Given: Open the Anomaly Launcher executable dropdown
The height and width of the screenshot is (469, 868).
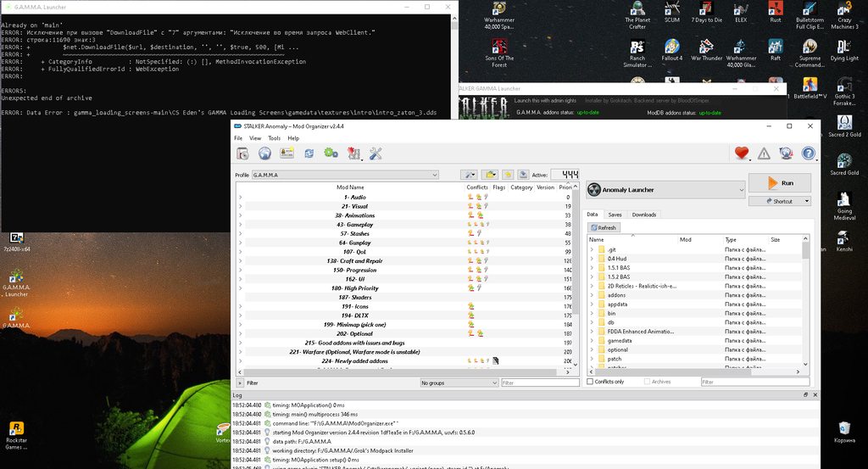Looking at the screenshot, I should [x=665, y=190].

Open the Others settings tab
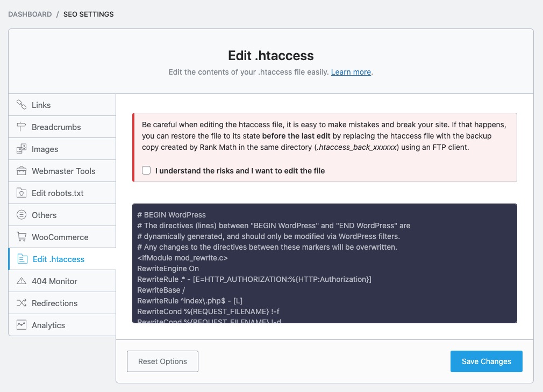tap(44, 215)
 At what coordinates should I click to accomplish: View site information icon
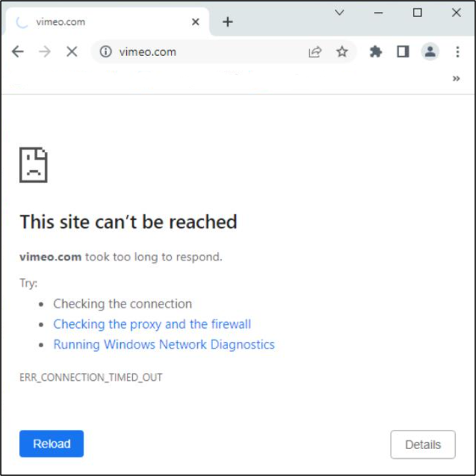(106, 52)
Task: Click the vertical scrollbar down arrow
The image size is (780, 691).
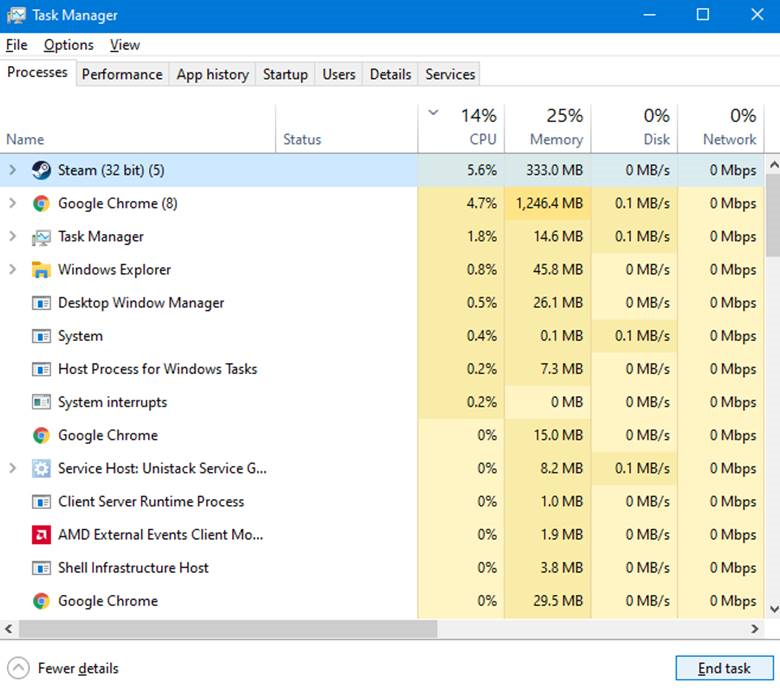Action: click(x=772, y=609)
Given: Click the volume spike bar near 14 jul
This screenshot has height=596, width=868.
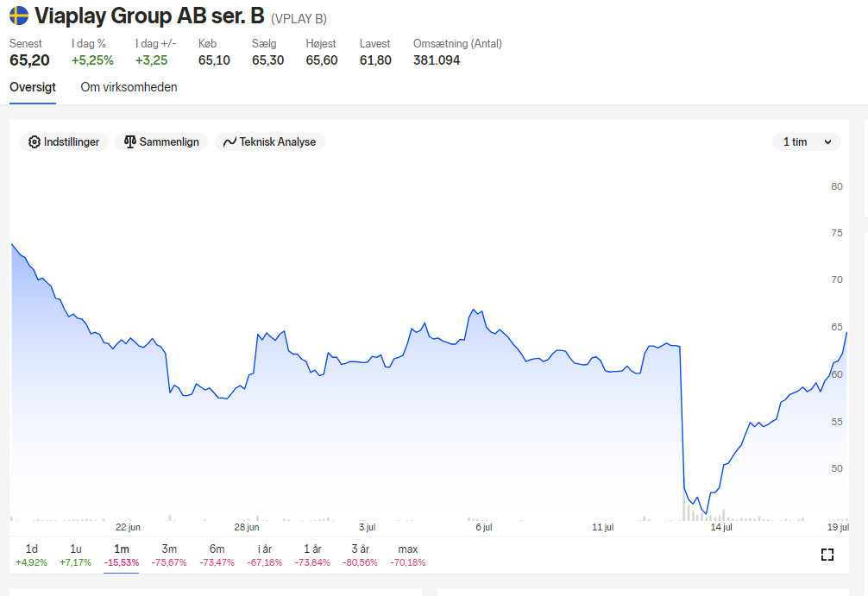Looking at the screenshot, I should (684, 504).
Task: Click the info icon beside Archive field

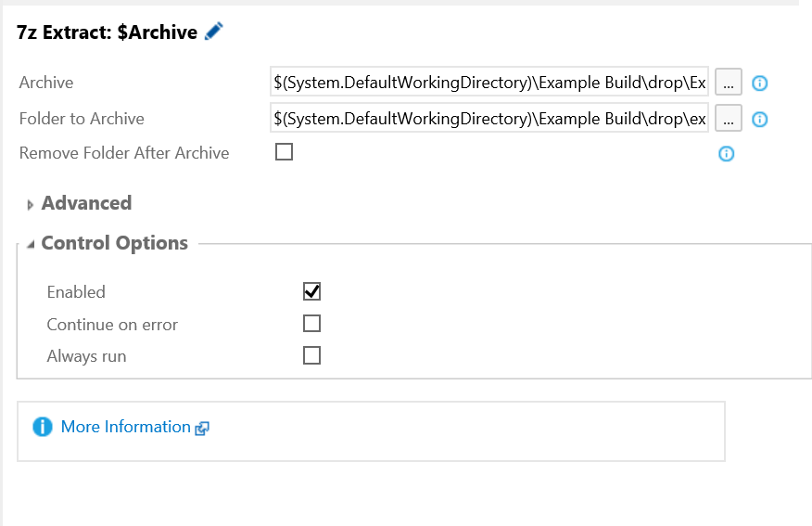Action: 759,83
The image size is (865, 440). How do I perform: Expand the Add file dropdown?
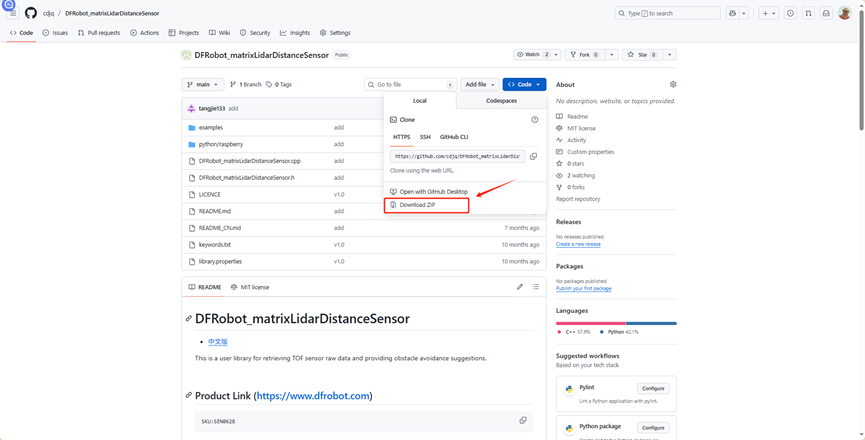480,85
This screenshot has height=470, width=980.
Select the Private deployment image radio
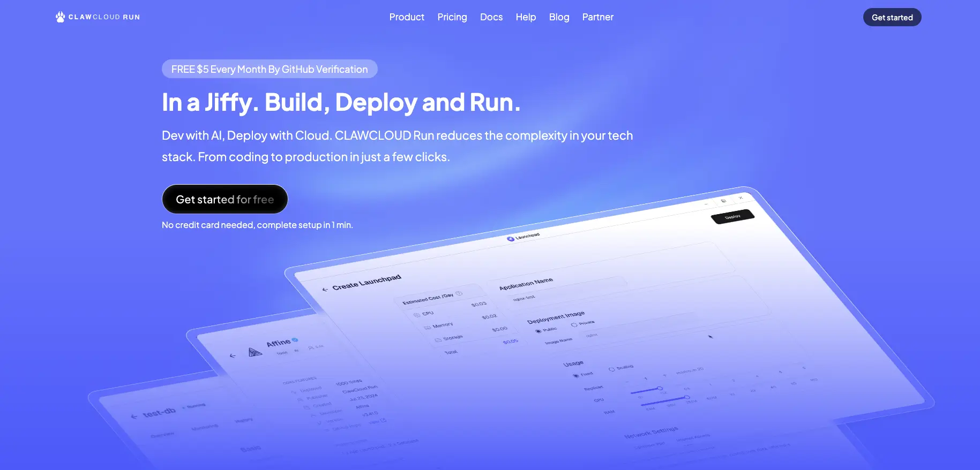coord(574,325)
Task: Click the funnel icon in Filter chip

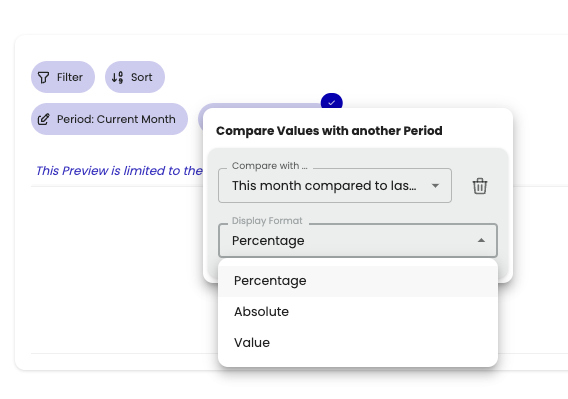Action: (43, 77)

:::

Task instructions
Without including any picture, print every record exactly as written above.

Result
Given: Open the Anomaly Launcher executable dropdown
The height and width of the screenshot is (469, 868).
Looking at the screenshot, I should [x=665, y=190].

Open the Others settings tab
tap(44, 215)
 At what coordinates should I click to accomplish: View site information icon
(106, 52)
Task: Click the vertical scrollbar down arrow
The image size is (780, 691).
Action: click(x=772, y=609)
Given: Click the volume spike bar near 14 jul
This screenshot has height=596, width=868.
Looking at the screenshot, I should (684, 504).
Task: Click the info icon beside Archive field

Action: 759,83
The image size is (865, 440). How do I perform: Expand the Add file dropdown?
480,85
This screenshot has height=470, width=980.
Select the Private deployment image radio
coord(574,325)
Task: Click the funnel icon in Filter chip

Action: (43, 77)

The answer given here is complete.